Boron Isotope Enrichment by Multistage Countercurrent Stripping Based on [A336]+[C272]− Ionic Liquid Extraction System

The development of separation and enrichment processes for boron isotopes (¹⁰B and ¹¹B) presents significant challenges due to their minimal differences. Previous studies have demonstrated that ¹¹B can be enriched in the raffinate through multistage countercurrent extraction, based on the synergistic extraction of H₃BO₃ using trioctylamine and tartaric acid. However, the nonrecyclability of tartaric acid and the complexity of the process hinder the industrial application of this system. In this study, a multistage countercurrent extraction and stripping process was constructed based on an ionic liquid extraction system. The efficiency and mechanism of H₃BO₃ extraction using the [A336]⁺[C272]⁻ was investigated. Subsequently, the boron isotope enrichment efficiency was studied during a 5-stage countercurrent alkaline stripping process.

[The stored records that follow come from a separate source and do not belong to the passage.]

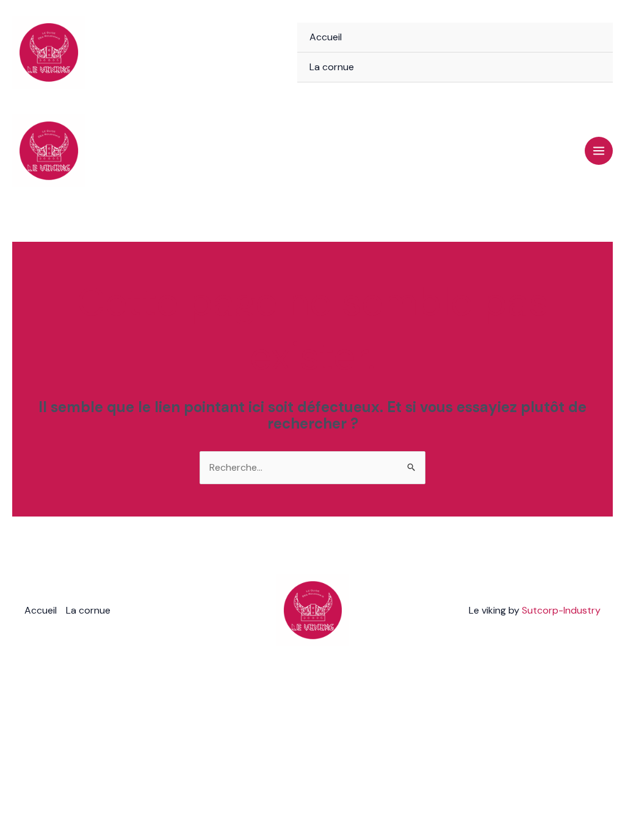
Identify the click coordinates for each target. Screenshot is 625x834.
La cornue (331, 66)
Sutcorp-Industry (561, 610)
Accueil (325, 37)
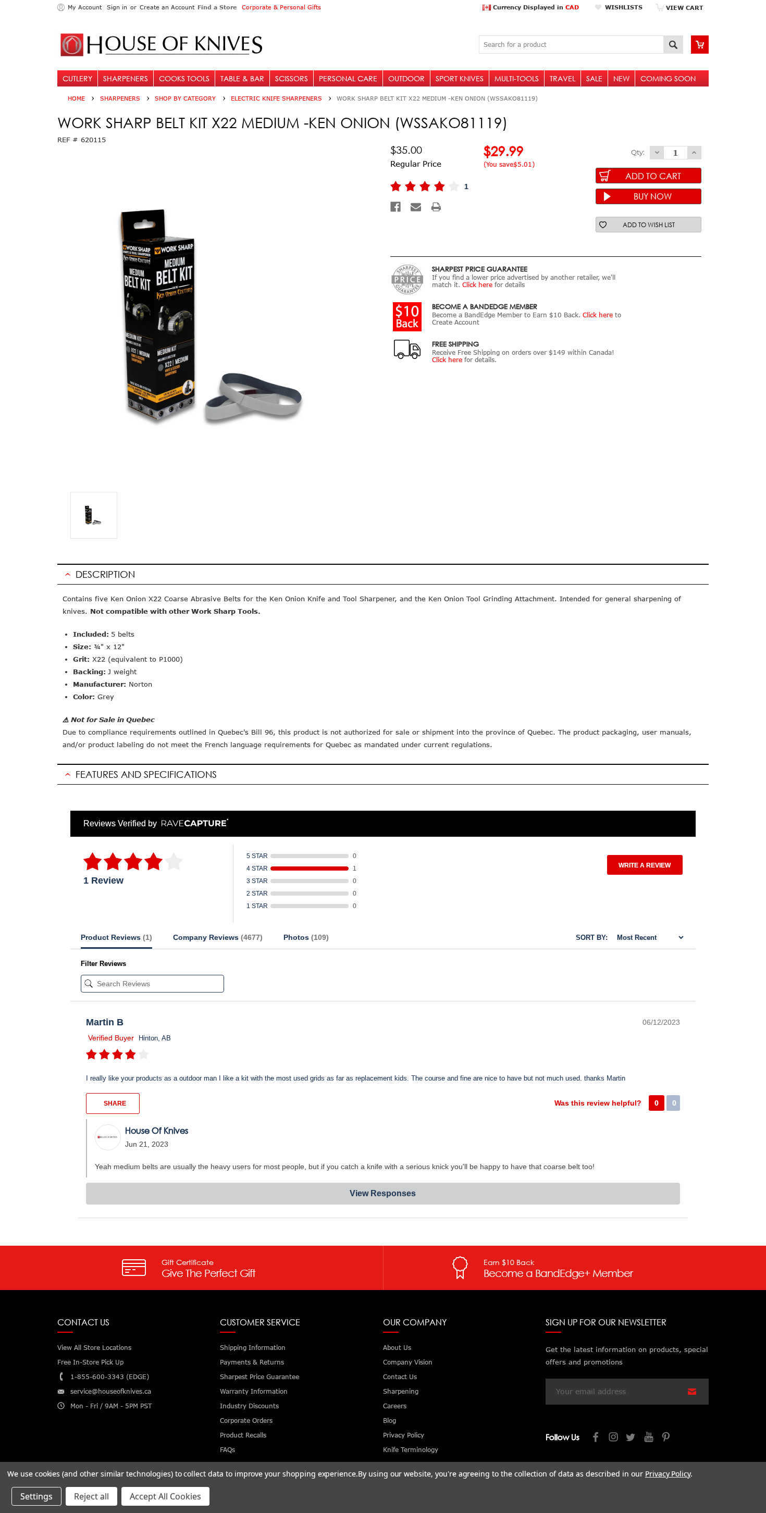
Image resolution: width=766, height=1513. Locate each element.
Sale (594, 78)
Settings (36, 1496)
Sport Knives (460, 78)
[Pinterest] (667, 1438)
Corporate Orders (246, 1420)
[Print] (436, 207)
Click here (477, 285)
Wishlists (624, 7)
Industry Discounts (249, 1406)
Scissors (291, 78)
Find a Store (217, 7)
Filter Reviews (103, 964)
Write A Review (645, 865)
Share (114, 1103)
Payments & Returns (252, 1362)
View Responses (383, 1193)
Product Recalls (243, 1435)
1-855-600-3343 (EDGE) (109, 1377)
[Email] (416, 207)
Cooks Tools (184, 78)
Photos (306, 937)
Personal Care (348, 78)
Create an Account (167, 7)
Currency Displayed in (535, 7)
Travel (562, 78)
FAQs (227, 1450)
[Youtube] (649, 1438)
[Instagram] (614, 1438)
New (621, 78)
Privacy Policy (667, 1474)
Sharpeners (125, 78)
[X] (631, 1438)
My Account (85, 7)
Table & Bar (242, 78)
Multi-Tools (517, 78)
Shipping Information (253, 1347)
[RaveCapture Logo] (192, 823)
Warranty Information (254, 1391)
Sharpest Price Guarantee (259, 1377)
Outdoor (406, 78)
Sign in (117, 7)
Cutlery (77, 78)
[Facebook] (395, 207)
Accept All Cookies (165, 1496)
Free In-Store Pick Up (90, 1362)
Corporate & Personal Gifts (281, 7)
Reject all (91, 1496)
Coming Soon (668, 78)
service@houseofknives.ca (110, 1391)
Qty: (638, 152)
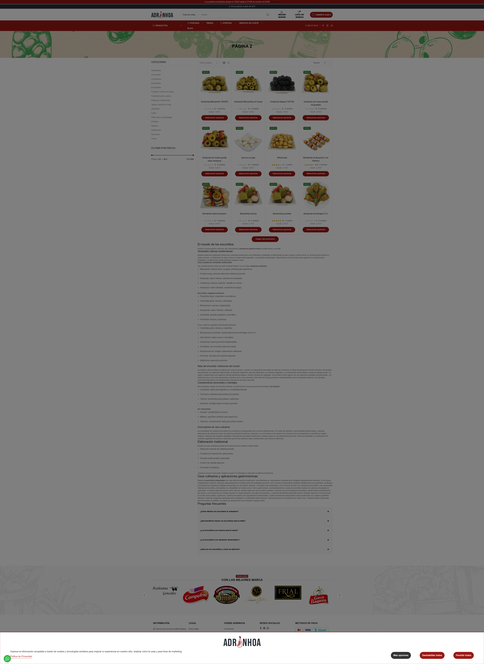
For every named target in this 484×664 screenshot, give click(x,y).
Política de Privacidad (21, 656)
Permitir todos (463, 655)
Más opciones (400, 655)
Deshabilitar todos (432, 655)
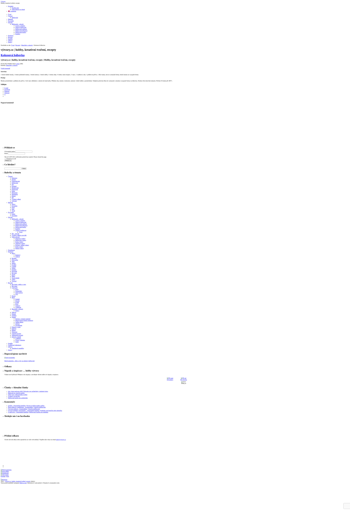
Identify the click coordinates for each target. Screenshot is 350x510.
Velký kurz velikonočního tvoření (17, 394)
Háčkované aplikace (21, 29)
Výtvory (3, 1)
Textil (13, 211)
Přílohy (14, 330)
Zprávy (10, 42)
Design (14, 179)
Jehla (13, 261)
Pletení (14, 196)
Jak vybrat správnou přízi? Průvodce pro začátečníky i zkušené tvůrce (28, 391)
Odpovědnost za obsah (18, 9)
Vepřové (17, 306)
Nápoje (14, 314)
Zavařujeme (18, 325)
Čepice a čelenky (20, 26)
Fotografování (16, 181)
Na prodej (11, 21)
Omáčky (14, 315)
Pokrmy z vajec (16, 327)
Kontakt (3, 476)
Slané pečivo (19, 292)
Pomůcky (10, 35)
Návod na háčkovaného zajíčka (35, 405)
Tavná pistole (15, 278)
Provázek (14, 271)
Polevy (17, 310)
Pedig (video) (19, 247)
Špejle (13, 274)
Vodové (17, 256)
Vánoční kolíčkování (40, 407)
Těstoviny (14, 332)
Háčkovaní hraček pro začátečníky (18, 398)
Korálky (14, 265)
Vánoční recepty (16, 333)
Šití (13, 197)
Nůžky (14, 268)
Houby (14, 296)
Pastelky (14, 270)
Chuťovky (15, 288)
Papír (13, 207)
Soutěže (10, 39)
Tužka (13, 279)
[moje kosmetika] (9, 357)
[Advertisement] (59, 453)
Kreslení (14, 186)
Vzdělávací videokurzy (14, 345)
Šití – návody (15, 233)
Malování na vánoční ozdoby (16, 393)
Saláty (17, 342)
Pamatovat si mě (11, 159)
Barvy (13, 253)
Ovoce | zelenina (20, 340)
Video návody (16, 237)
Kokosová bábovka (13, 55)
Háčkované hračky (20, 32)
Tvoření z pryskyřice (14, 396)
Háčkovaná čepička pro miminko (38, 412)
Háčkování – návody (18, 24)
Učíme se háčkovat (20, 230)
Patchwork (15, 189)
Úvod (9, 14)
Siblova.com (23, 483)
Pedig (13, 191)
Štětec (13, 276)
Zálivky (17, 324)
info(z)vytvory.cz (61, 439)
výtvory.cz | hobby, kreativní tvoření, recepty (17, 481)
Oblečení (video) (20, 243)
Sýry (16, 294)
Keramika (14, 206)
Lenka (17, 64)
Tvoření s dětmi (16, 199)
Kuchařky (14, 215)
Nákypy (14, 312)
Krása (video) (19, 242)
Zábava (10, 40)
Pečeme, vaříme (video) (22, 245)
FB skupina (183, 380)
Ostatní (14, 317)
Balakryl (17, 255)
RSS (7, 476)
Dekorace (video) (20, 238)
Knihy (13, 214)
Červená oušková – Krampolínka (17, 409)
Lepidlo (14, 266)
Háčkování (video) (20, 240)
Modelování (15, 188)
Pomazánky (18, 291)
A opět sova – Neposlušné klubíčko (18, 412)
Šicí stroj (14, 273)
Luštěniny (18, 338)
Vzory (21, 232)
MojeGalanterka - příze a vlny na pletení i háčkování (19, 361)
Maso (13, 297)
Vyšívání (14, 201)
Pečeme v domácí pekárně (22, 319)
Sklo (13, 209)
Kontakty (10, 6)
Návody (10, 22)
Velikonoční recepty (17, 335)
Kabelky (17, 34)
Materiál (10, 19)
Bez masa (14, 286)
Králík (17, 302)
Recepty (10, 37)
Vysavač (14, 281)
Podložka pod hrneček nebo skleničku (51, 410)
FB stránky (170, 380)
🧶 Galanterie (12, 11)
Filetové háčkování (20, 27)
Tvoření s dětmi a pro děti (19, 235)
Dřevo (13, 204)
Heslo (6, 153)
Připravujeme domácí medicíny (24, 320)
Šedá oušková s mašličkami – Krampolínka (20, 407)
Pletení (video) (19, 248)
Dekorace (14, 178)
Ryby (16, 304)
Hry (13, 184)
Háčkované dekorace (21, 30)
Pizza (16, 289)
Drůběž (17, 299)
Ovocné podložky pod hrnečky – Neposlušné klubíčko (23, 410)
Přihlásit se (8, 160)
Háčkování (15, 17)
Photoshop (15, 194)
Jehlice (14, 263)
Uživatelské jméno (9, 151)
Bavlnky (14, 258)
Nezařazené (11, 250)
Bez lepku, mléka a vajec (19, 284)
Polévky (14, 328)
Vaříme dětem (19, 322)
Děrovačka (15, 260)
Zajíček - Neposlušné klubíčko (17, 405)
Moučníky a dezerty (27, 45)
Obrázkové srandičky (18, 348)
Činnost (10, 16)
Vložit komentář (5, 68)
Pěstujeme (15, 193)
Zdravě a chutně (16, 337)
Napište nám (15, 8)
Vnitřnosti (18, 307)
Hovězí (17, 301)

The results show that H₃BO₃ is extracted by [A336]⁺[C272]⁻ into the organic phase through hydrogen bonding, with an average stoichiometric ratio of 1:1. Since the trigonal planar structure (B₍₃₎–O) is preserved before and after extraction, no isotope exchange occurred between ¹⁰B and ¹¹B during extraction. Alkaline stripping facilitates the conversion of the extracted H₃BO₃ into borate and polyborate species with tetrahedral structure (B₍₄₎–O) in the aqueous phase, which enables isotope exchange between ¹⁰B and ¹¹B. As a result, ¹¹B is enriched in the organic phase. Using a 5-stage countercurrent stripping, the ¹¹B/¹⁰B ratio is increased from the natural abundance value of 4.0011 to 4.1349 . The enrichment efficiency is found to be positively correlated with the stripping efficiency, owing to the decreasing proportion of molecular H₃BO₃ in the stripping solution as the stripping efficiency increases. This work proposes a novel process for the enrichment of boron isotopes, laying the foundation for potential industrial applications.